Last week we had an open house at our office – you know, where strangers can come and go and there are lots of people milling around. Well, my dumb-ass boss wants to impress everyone by playing Mozart in the background so he turns his fancy iPod on and leaves it hanging around. Guess what – the iPod disappeared and supposedly I’m the thief. So my boss, thinking he’s some kind of special prosecutor, cross-examined me in his office for half an hour asking me to account for my exact whereabouts that day. Now I’m no Sherlock Holmes but I figure there are a lot more suspects than just me and I had nothing to do with it. Now my coworkers are looking at me sideways and hiding their pens and clutching their wallets as I pass. I’m insulted and pissed off. What should I do?

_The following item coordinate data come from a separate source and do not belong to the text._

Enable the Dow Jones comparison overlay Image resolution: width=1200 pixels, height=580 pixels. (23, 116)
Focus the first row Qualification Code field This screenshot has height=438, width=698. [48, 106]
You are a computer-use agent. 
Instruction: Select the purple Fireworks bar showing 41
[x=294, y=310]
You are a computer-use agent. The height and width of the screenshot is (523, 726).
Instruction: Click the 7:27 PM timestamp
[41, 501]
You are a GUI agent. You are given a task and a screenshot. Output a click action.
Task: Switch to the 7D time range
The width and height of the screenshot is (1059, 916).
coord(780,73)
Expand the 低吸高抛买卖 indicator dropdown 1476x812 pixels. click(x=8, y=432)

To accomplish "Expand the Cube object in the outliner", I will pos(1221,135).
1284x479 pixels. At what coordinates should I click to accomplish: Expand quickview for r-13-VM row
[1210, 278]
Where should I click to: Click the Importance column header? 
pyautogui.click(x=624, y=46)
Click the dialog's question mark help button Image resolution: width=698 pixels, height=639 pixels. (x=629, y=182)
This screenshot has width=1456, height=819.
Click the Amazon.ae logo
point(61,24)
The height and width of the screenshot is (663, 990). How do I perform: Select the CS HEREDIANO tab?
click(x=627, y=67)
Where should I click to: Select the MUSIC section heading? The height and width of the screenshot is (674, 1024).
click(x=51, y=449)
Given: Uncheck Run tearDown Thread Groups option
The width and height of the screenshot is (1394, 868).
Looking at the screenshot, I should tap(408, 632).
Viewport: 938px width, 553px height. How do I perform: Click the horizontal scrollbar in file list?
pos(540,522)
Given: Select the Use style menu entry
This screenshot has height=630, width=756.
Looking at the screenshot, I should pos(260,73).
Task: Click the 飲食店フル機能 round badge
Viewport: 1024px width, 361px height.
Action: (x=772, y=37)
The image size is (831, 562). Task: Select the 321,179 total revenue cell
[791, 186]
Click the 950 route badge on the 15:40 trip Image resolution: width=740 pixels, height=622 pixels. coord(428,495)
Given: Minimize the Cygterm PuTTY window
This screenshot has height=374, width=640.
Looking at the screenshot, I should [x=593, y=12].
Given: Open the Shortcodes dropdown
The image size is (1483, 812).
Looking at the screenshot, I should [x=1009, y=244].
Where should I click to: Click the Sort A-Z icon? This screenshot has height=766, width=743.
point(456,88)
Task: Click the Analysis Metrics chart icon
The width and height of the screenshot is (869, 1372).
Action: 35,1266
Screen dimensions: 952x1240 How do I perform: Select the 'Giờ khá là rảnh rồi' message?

-Jerry, San Francisco, CA.
Being accused of things is never pleasant especially if it is unjustified. Having said that, if your boss thinks you are the thief, then there must be some form of mistrust in your relationship to cause him to feel this way. I would sit down with him, and ask him why he feels you are the thief. No matter what he tells you, I would simply listen to what he has to say without being defensive. Then I would ask him if there is any way you might be helpful in trying to resolve the mystery of the lost iPod. This will send a message to the boss that you are serious about rebuilding the trust in the relationship, and will significantly lessen the chances of another interrogation if something else goes missing.